NEED
I have been looking for a way to forward selected ports from my ClearOS box to some servers on LAN. The Port Forwarding features in ClearOS are pretty powerful and best is that they use iptables which is considered high performance and kernel level.
However, there is one catch, they require the destination machine to point to the ClearOS as gateway. This isn't possible in all setups especially, where there are multiple gateways in network and you want to build forwards from more than one of them.
SOLUTION
After exploring a lot, I came to socat (
www.dest-unreach.org/socat/) and after getting it to work, its been blazing my setup with small footprint and huge performance.
rinetd vs. socat
I was using rinetd for quite some time but rinetd suffers two problems:
1. No support for IPV6 or UDP
2. No multiprocessing support
socat has both covered and/ but
1. Runs in user space, so may be a bit more secure
2. But, lacks pre-written daemon script so you have to write it
Mechanism
1. Download latest socat RPM from any RPM foundry. Since you will not get any build for ClearOS, get the latest one for EL5 matching your machine architecture i386/i586/i686/x86_64.
2. Install the RPM
3. Create file
/etc/socat.conf with something like following code:
| Code: |
AUTOSTART="server1 server2"
SOCAT_server1_http="TCP4-LISTEN:80,bind=<Ext1IP>,su=nobody,fork,reuseaddr TCP4:<S1destIP>:80"

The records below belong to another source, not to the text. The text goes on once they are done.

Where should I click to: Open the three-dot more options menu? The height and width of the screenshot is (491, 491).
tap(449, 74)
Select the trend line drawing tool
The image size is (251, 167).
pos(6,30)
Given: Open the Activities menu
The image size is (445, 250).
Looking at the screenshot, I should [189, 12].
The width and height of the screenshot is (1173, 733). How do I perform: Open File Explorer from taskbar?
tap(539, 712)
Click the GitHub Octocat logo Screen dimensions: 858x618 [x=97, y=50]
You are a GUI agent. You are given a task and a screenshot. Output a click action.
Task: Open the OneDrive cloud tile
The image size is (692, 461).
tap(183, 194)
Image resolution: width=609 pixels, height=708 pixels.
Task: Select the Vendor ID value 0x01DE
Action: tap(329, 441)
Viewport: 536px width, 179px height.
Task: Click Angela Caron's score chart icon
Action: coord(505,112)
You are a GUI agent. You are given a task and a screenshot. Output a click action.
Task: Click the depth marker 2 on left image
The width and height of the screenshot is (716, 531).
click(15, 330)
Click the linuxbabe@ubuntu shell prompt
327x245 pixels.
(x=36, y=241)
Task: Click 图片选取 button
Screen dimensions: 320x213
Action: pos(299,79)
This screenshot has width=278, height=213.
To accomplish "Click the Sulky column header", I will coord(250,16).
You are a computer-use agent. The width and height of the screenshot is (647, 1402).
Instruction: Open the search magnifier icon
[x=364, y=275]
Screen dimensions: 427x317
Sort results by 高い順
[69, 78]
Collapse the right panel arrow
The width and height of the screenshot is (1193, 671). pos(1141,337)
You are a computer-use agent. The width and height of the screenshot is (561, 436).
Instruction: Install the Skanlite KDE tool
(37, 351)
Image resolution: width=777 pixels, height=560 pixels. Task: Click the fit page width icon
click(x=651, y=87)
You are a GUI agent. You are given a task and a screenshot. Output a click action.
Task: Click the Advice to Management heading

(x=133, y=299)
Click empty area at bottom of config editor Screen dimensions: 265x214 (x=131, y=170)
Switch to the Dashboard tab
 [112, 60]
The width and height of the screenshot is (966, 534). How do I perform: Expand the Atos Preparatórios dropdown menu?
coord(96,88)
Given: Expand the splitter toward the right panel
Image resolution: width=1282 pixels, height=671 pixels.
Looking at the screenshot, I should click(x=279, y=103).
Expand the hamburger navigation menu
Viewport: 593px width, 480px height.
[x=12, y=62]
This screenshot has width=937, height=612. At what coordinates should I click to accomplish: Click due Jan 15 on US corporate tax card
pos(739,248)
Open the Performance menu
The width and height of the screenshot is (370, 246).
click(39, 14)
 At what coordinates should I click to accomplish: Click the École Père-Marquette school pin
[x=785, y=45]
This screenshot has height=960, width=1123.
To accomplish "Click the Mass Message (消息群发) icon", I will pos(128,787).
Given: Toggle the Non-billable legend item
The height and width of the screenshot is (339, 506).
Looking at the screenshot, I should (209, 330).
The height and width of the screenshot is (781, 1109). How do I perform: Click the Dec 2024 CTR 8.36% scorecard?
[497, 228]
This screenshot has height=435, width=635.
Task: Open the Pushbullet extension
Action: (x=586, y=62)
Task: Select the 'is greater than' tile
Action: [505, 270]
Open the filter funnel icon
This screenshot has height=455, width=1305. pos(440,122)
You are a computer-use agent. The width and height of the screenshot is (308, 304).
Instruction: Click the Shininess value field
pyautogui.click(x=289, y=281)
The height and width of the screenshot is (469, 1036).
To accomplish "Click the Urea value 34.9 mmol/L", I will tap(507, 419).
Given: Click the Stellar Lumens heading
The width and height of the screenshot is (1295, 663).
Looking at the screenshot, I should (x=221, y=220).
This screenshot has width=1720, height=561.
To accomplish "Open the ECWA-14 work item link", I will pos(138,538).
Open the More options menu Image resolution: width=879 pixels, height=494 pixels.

SOCAT_server1_https="TCP4-LISTEN:443,bind=<Ext1IP>,su=nobody,fork,reuseaddr TCP4:<S1destIP>:443"
SOCAT_server2_https="TCP4-LISTEN:80,bind=<Ext2IP>,su=nobody,fork,reuseaddr TCP4:<S2destIP>:80"
SOCAT_server2_nc="UDP4-LISTEN:4500,bind=<Ext2IP>,su=nobody,fork,reuseaddr UDP4:<S2destIP>:4500"
|
Needless to say you can write anything that is acceptable to socat as command. I have shown for ClearOS box with two external interfaces forwarding to two different internal servers. Roll your own for your needs.
4. Create
/etc/rc.d/init.d/socat with following code
| Code: |
#!/bin/bash
#
# /etc/rc.d/init.d/socat
#
# Based on fantastic document "How to forward port in user space using socat" at http://www.howforge.com/
#
# chkconfig: 2345 90 10
# description: socat - Multipurpose relay (SOcket CAT)
# processname: socat
# config: /etc/socat.conf
#
# Source function library.
. /etc/init.d/functions
# Source networking configuration.
. /etc/sysconfig/network
# Check that networking is up.
[ "$NETWORKING" = "no" ] && exit 0
FORWARD=socat
DESC=Socat daemon
PROGNAME=/usr/bin/socat
SOCAT_CONF=/etc/socat.conf
SOCAT_ARGS="-d -d -lf /var/log/socat.log"
# Read config file
[ ! -f $SOCAT_CONF ] || . $SOCAT_CONF
# Program should be executable
[ -x $PROGNAME ] || exit 0
start() {
echo -n "Starting $DESC: "
# If nothing to start, get out
#
if test "x$AUTOSTART" = "xnone" -o -z "x$AUTOSTART" ; then
echo "Autostart disabled."
exit 0
fi
# Start socat for each SOCAT_ in AUTOSTART
#
for FORWARD in $AUTOSTART ; do
ARGS=`eval echo \\\$SOCAT_$FORWARD`
daemon $PROGNAME $SOCAT_ARGS $ARGS < /dev/null &
RETVAL=$?
done
echo
return $RETVAL
}
stop() {
echo -n "Shutting down $DESC: "
# kill socat
#
killproc -d 10 $PROGNAME
RETVAL=$?
echo
return $RETVAL
}
case "$1" in
start)
start
;;
stop)
stop
;;
restart)
stop
start
;;
*)
echo "Usage: {start|stop|restart}"
exit 1
;;
esac
exit $?
|
5. Give the daemon execute permission
| Code: |
chmod +x /etc/rc.d/init.d/socat
|
6. Using firewall app in webconfigUI open, the required incoming ports and if you have blocked outgoing packets, open outgoing ports too.
7. Add socat to service list
| Code: |
chkconfig --add socat
|
8. Create file
/etc/logrotate.d/socat with following
| Code: |
/var/log/socat.log {
missingok
notifempty
delaycompress
postrotate
/sbin/service socat restart 2> /dev/null > /dev/null || true
endscript
}
|
9. Start socat as daemon
| Code: |
service socat start
|
Of course, this is to help those are facing same situation. And, please try it at your own risk in a testbed before going production.